Of course, as with Nevermind, there are out-and-out punk songs. Some are very effective, like the primal "Scentless Apprentice"; others are not much more than a (rather dull) blast of bile, like "Very Ape" and "Tourrets." Still, nothing sounds "commercially unviable." Was there ever a temptation to record something more contentious?
"Not so much," Kurt says. "Obviously there was a lot of pressure on us to come up with Neverinind II. But I can’t consider that pressure; it was just what a lot of people expected. The only reason I would’ve deliberately put out a really aggressive, raw album would have been to piss people off, to get rid of half our audience and more."
Kurt elaborates on his attraction with repelling Nirvana’s swelling legions: "At the time we weren’t comfortable with our audience," he says, adding that he’s okay now. "But it took me two years to recuperate from that."
Following the success of Nevermind, Nirvana spent unhealthy amounts of time deriding their new audience, dismissing them as jock meatheads. At the time, it struck many as ungrateful and, more to the point, actually seemed to miss the point. Surely one of the great things about Nirvana was that they recorded an indie album that went mainstream and, in doing so, proved that the great record-buying public, far from being congenitally conservative, were in fact open to new ideas.
"The point we were trying to get across was never stated in the right way," Kurt defends himself. "I was upset about finding myself having to play in front of really rude, sexist jerks.
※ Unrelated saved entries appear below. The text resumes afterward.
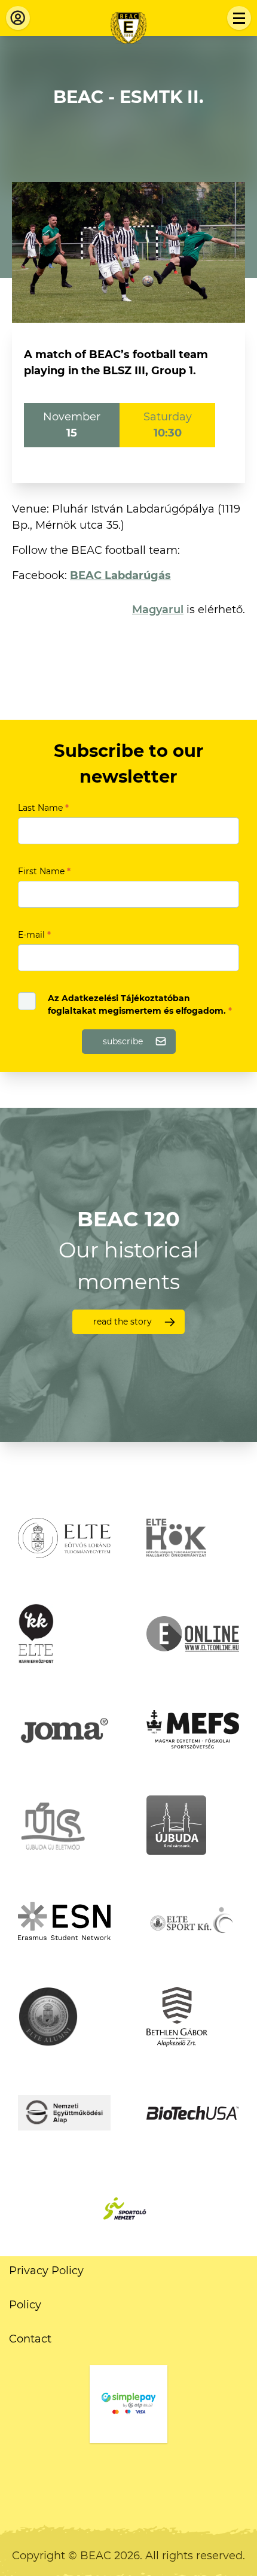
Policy (25, 2304)
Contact (30, 2338)
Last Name (43, 807)
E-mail (34, 934)
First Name (44, 871)
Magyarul (157, 609)
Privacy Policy (46, 2270)
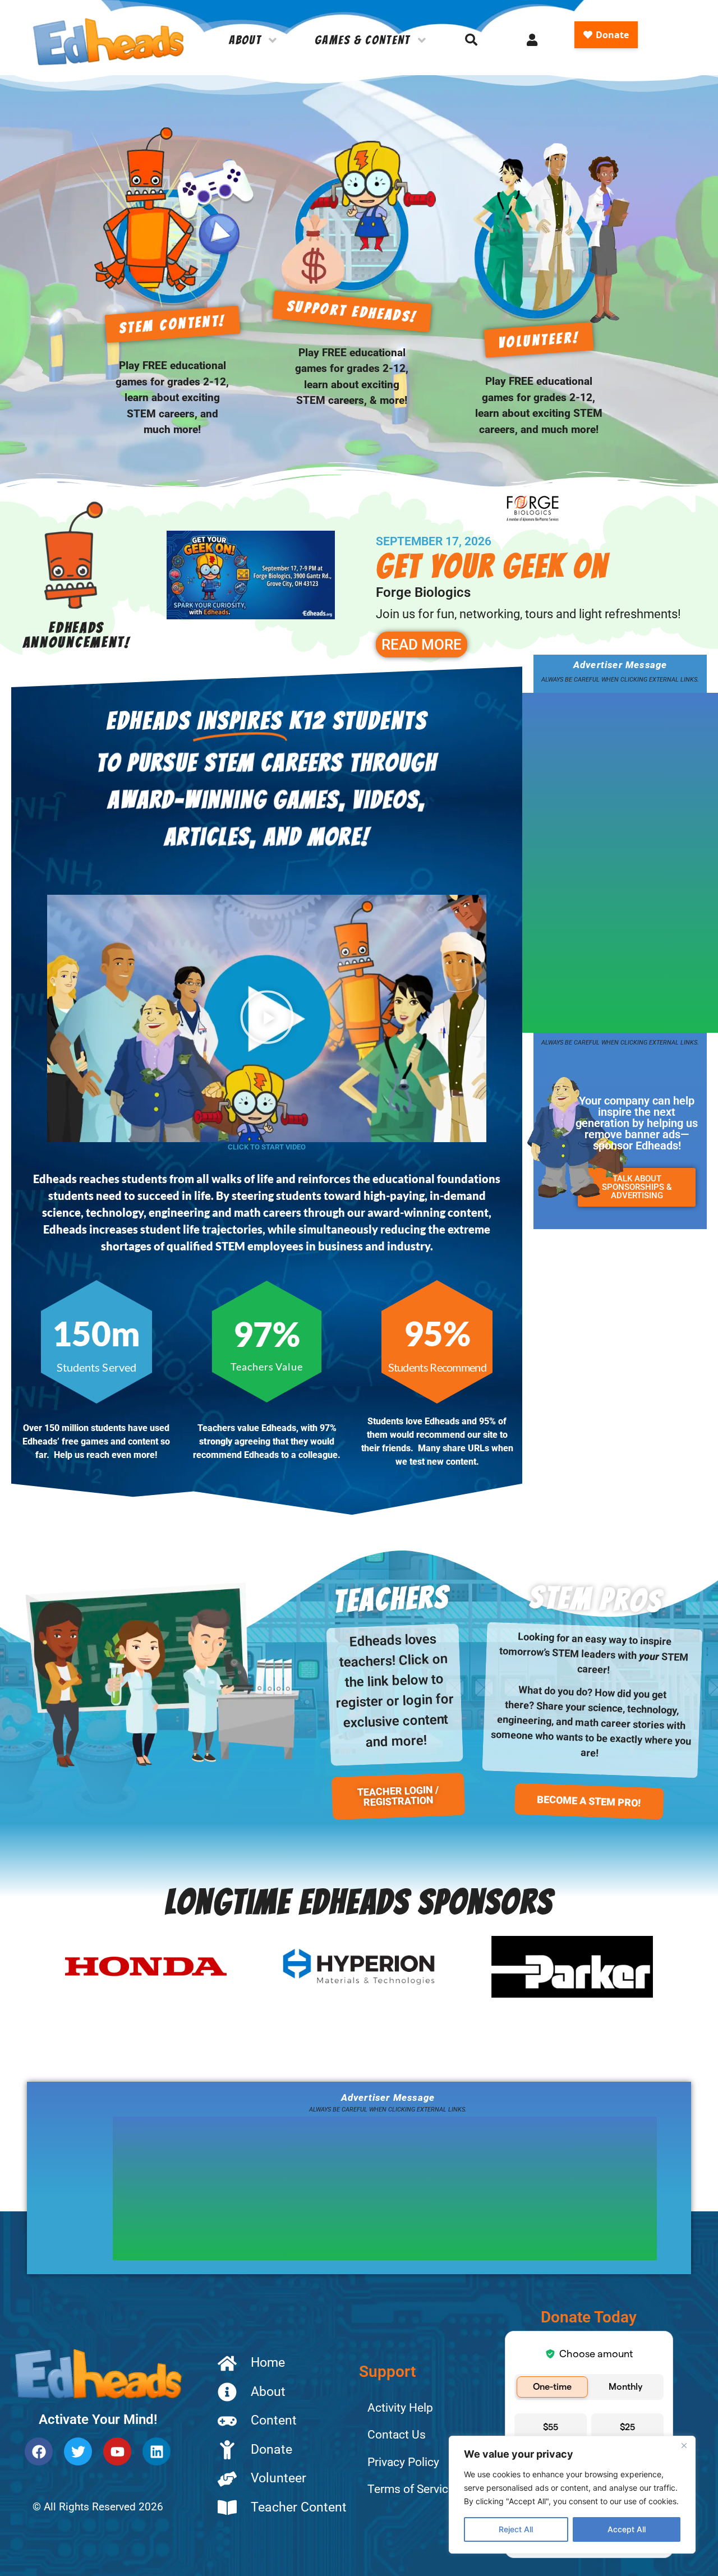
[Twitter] (78, 2451)
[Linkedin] (156, 2451)
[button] (267, 1018)
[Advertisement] (605, 861)
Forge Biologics (423, 592)
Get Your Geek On (492, 566)
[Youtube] (117, 2451)
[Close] (684, 2445)
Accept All (626, 2529)
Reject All (516, 2529)
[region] (572, 2495)
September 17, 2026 (433, 541)
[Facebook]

It’s all very well saying, ‘Well, you signed to a major, so you should expect that.’ But we’d seen Sonic Youth put out an album on the same label and they’d barely got a larger audience. They were playing the same clubs, the same smaller venues, and we thought it’d be the same for us. I think it was a matter of us not realizing how commercial we really were."
And continue to be. Even lyrically, In Utero is neither as direct or brutal as Cobain threatened.
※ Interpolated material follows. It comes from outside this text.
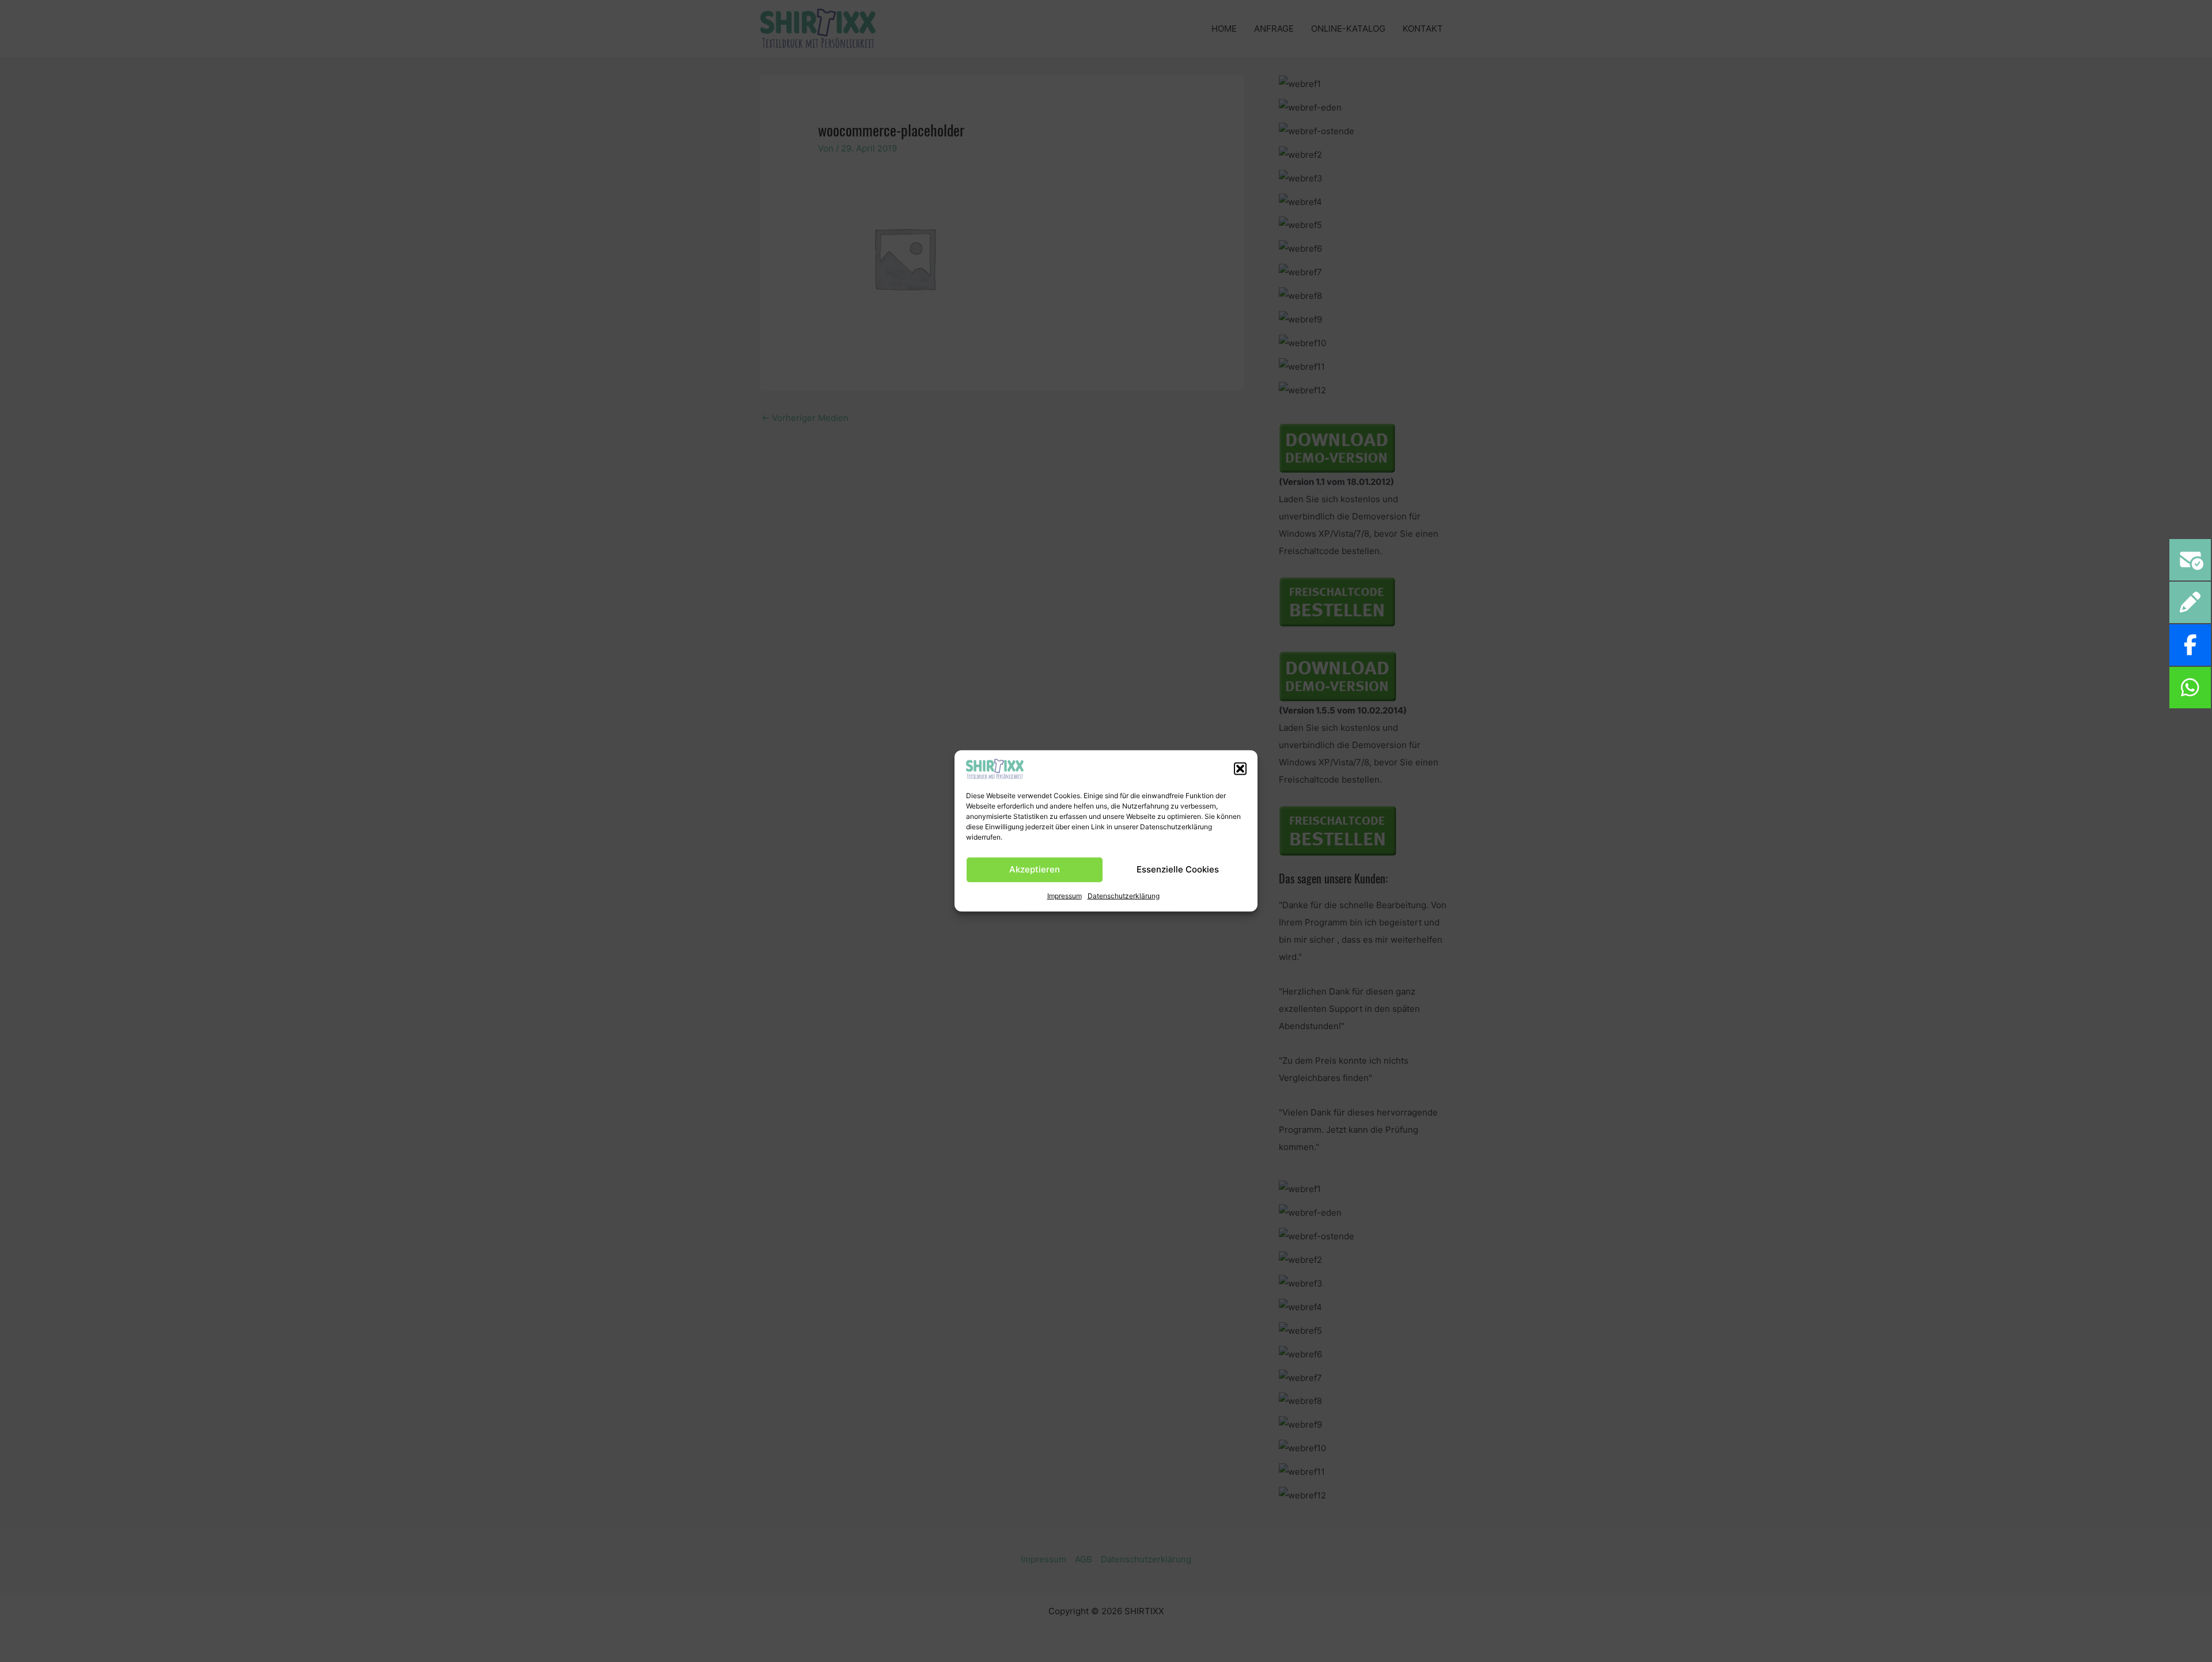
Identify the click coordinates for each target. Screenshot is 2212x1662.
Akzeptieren (1034, 869)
"After all the shit I’ve had to read about me—and especially my wife— in the last year and a half, I should’ve put out a really hateful record," Kurt says. "I should’ve used every chance I had to attack people. I wanted to, I feel that strongly about it, but there’s just no point. I’m already known as a cry-baby whiner. Yeah, I did take a few shots at the media and some of the other things that’ve happened to us. But, for the most part, I made sure not to complain. I really tried not to."
So why, on "Heart-Shaped Box," does the chorus go "Hey/Wait/I’ve got a new complaint"? "That’s just me giving an example of how I’m perceived," Kurt retorts, implying that Cobain the whining anarchist millionaire is a media fabrication.
"I’ve become a lot more optimistic about everything," Kurt says. "Having a wife and child can obviously change your perspective on things. [Frances Bean Cobain was born last year.] Two years ago I never thought about the future, not at all. But now I have this huge responsibility to my family and it’s probably more pressure than I’ve ever had dealing with this band.
"In the last year and half, even before we found out Courtney was pregnant, I’ve started to evolve a little bit from being a completely negative bastard, pretending to be punk rock and hating the world."